Le Rwanda et l’Union Européenne : Une Impasse sur la Nomination d’un Envoyé Spécial pour la Région des Grands Lacs

Le Président Kagame et Josep Borrell, chef de la diplomatie européenne

En juin 2024, le Rwanda a réussi à bloquer la nomination de Bernard Quintin, un diplomate belge, comme représentant spécial de l’Union européenne pour la région des Grands Lacs. Ce blocage s’inscrit dans un contexte de relations tendues entre Kigali et Bruxelles, exacerbées par les critiques belges sur l’ingérence rwandaise en République démocratique du Congo (RDC).

Josep Borrell, chef de la diplomatie européenne, devait initialement nommer ce représentant spécial mi-juin. Cependant, face à l’opposition du président rwandais Paul Kagame, qui a exprimé son désaccord dès avril lors d’une conversation téléphonique avec Emmanuel Macron, la procédure a été prolongée jusqu’au 5 juillet. Un e-mail informant les États membres de ce report a été envoyé le 14 juin, et la question sera abordée lors du conseil des ministres des affaires étrangères européens le 23 juin à Luxembourg.

L’opposition de Kigali s’explique en grande partie par les tensions historiques entre la Belgique et le Rwanda, particulièrement en ce qui concerne l’implication belge en RDC, où le Rwanda est militairement engagé auprès des rebelles du M23. En 2023, la Belgique avait refusé l’agrément de Vincent Karega, choisi par Kigali comme ambassadeur à Bruxelles, ce qui a encore aggravé les relations entre les deux pays.

Le processus de sélection pour le représentant spécial a été critiqué pour son manque de transparence et d’efficacité. Plusieurs sources diplomatiques à Bruxelles ont exprimé leur frustration face à la capacité du Rwanda à influencer une décision interne de l’UE, un acte perçu comme une atteinte à la souveraineté diplomatique de l’Union. Un diplomate européen a déclaré que « laisser un pays tiers dicter notre conduite envoie un très mauvais message ».

La situation souligne les difficultés de l’UE à maintenir une position unifiée et efficace face aux défis diplomatiques complexes de la région des Grands Lacs. L’échec de cette nomination est perçu comme une humiliation et un signal de faiblesse, nécessitant une réévaluation des procédures de sélection et de la manière dont l’UE gère ses relations avec les acteurs régionaux influents comme le Rwanda.
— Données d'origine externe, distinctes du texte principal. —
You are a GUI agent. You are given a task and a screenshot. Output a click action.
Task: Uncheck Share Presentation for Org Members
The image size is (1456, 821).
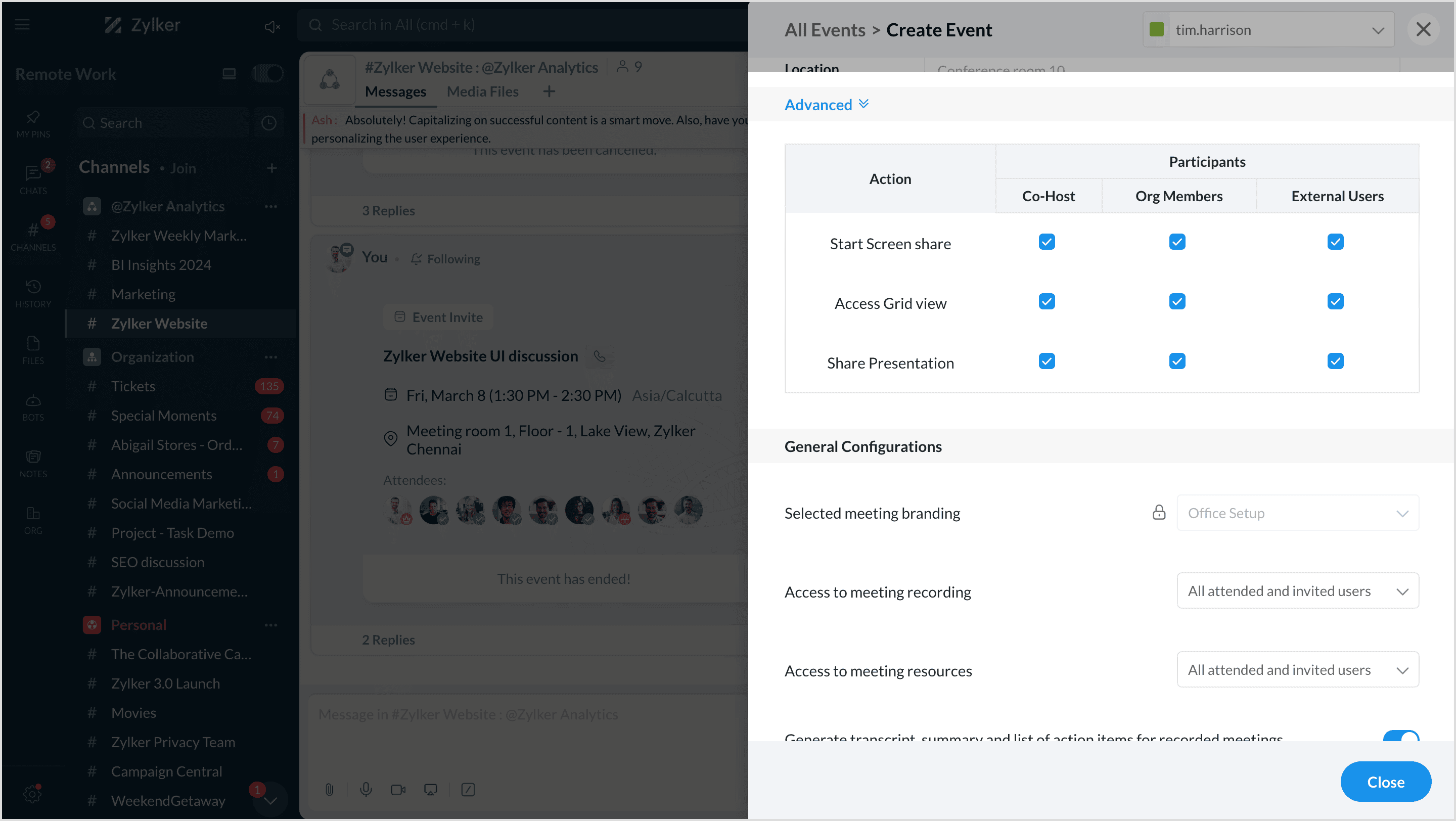pos(1177,361)

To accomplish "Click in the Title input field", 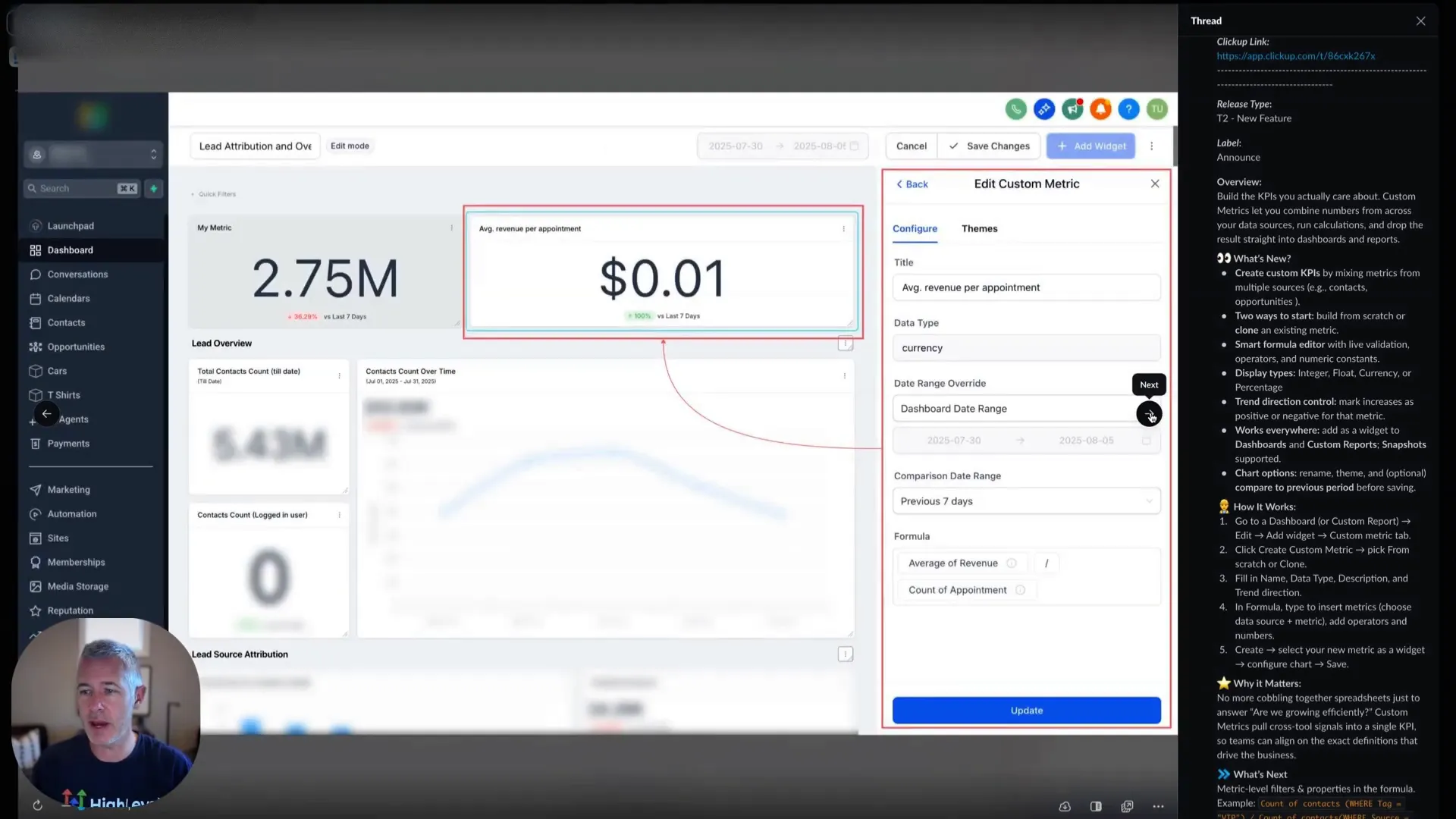I will [x=1026, y=287].
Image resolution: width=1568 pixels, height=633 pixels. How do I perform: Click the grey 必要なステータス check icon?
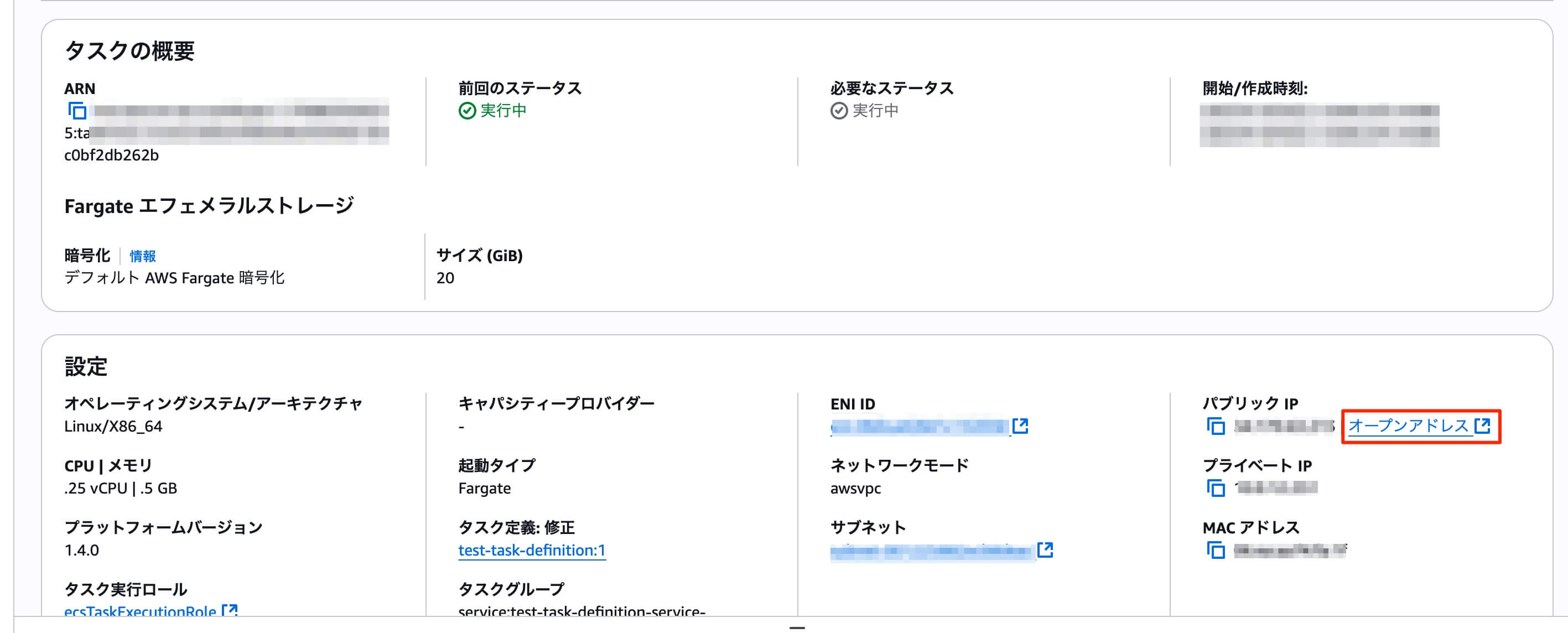839,111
Les relations entre l’UE et le Rwanda, bien que marquées par des coopérations dans divers domaines comme la sécurité régionale et le développement économique, restent fragiles et sujettes à des tensions récurrentes. Le blocage de cette nomination illustre les défis persistants et les contradictions inhérentes aux relations de l’UE avec des régimes autoritaires.